Crispin points to Shaker Consulting Group in Cleveland as an example of a long-time supplier of accurate big data used to improve recruiting and hiring.
Shaker Consulting offers employers a tool called Virtual Job Tryout, which creates custom simulations for pre-employment testing and employee selection. According to Shaker President Brian Stern, the further the evaluation experience is from the content of the job, the greater the "leap of faith" that it will intentionally (versus accidently) measure job-relevant characteristics. On the flip side, he says, the closer the evaluation experience mimics the specific performance demands of the job, the more likely the evaluation will be relevant and meaningful to both candidate and recruiter.
"There is a job-centric approach or a test-centric approach," Stern says. "We start with the job, look at the job, the key performance drivers and then drive the assessment. It's not an exercise of hope.

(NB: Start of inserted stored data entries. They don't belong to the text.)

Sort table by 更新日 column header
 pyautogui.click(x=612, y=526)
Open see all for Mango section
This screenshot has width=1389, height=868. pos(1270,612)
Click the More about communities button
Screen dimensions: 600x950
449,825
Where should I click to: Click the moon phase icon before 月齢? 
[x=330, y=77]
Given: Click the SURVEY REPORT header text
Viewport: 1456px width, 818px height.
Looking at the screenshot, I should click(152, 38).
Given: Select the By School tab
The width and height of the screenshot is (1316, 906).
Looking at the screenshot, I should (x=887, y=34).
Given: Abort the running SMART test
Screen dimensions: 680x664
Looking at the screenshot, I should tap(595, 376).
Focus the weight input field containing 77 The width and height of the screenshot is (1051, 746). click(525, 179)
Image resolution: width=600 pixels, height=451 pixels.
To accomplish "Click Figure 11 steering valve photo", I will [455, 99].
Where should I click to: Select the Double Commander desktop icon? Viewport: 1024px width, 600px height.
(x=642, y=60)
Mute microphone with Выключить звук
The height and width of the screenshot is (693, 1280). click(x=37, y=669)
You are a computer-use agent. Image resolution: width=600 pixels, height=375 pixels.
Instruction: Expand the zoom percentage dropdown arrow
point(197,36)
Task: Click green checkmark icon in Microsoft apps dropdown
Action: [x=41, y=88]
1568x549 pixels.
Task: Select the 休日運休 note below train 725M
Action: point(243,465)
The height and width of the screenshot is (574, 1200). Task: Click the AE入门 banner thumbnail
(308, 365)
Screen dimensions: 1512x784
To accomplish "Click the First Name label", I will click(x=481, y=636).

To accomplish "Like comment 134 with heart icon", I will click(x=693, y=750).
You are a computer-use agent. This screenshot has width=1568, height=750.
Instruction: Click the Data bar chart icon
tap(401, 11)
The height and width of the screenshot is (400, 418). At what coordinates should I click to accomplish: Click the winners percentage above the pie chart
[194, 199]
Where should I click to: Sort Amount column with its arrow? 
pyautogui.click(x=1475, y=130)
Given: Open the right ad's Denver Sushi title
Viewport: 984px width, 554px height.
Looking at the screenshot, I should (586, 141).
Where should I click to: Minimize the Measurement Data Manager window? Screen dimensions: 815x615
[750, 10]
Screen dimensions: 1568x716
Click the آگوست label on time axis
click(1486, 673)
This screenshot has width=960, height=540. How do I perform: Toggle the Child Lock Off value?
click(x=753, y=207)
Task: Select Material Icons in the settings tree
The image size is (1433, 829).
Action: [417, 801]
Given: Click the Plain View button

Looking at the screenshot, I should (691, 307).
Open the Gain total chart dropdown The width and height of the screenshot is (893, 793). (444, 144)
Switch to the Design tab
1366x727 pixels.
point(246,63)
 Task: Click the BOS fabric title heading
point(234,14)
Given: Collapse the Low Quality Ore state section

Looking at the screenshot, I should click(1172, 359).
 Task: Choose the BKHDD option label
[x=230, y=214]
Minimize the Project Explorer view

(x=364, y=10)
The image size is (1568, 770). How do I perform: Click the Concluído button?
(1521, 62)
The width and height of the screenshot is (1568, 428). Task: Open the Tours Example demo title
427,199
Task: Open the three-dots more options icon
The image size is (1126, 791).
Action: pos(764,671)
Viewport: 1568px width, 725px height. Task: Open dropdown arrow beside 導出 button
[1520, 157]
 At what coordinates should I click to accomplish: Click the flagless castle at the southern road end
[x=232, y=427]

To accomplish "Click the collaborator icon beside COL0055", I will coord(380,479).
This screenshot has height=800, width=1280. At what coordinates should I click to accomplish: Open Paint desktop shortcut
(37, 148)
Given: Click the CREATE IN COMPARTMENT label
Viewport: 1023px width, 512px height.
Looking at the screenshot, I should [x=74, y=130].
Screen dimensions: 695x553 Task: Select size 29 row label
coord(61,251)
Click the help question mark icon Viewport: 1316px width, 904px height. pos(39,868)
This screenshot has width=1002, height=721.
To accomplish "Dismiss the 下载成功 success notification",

"Everyone is looking for a silver bullet, but this isn't anything new," he adds. "There has been so-called big data for insurance, financial and marketing for 50 years."
A senior director of talent-management analytics and solutions at a major services company, and a Shaker Consulting client who asked to remain anonymous, finds using video games as part of the assessment process an interesting proposition that may become part of the future landscape. But his concern isn't so much around the ability to create a fun game that can predict job success, but rather around the potential adverse impact that a video game-based assessment may have overall.
For example, he says, just being comfortable with video games may relate to performance in the game. So groups that play video games more frequently (e.g., younger males) may have an advantage over other groups simply because of their video-game experience, not because they have more of the skills needed for success on the job. Unless, of course, the job involves playing video games.
"Would this build in a bias against certain groups? Maybe," he says. "The issue of test fairness is a really critical issue, and moving video games into the recruiting and assessment space will likely bring that issue to the forefront."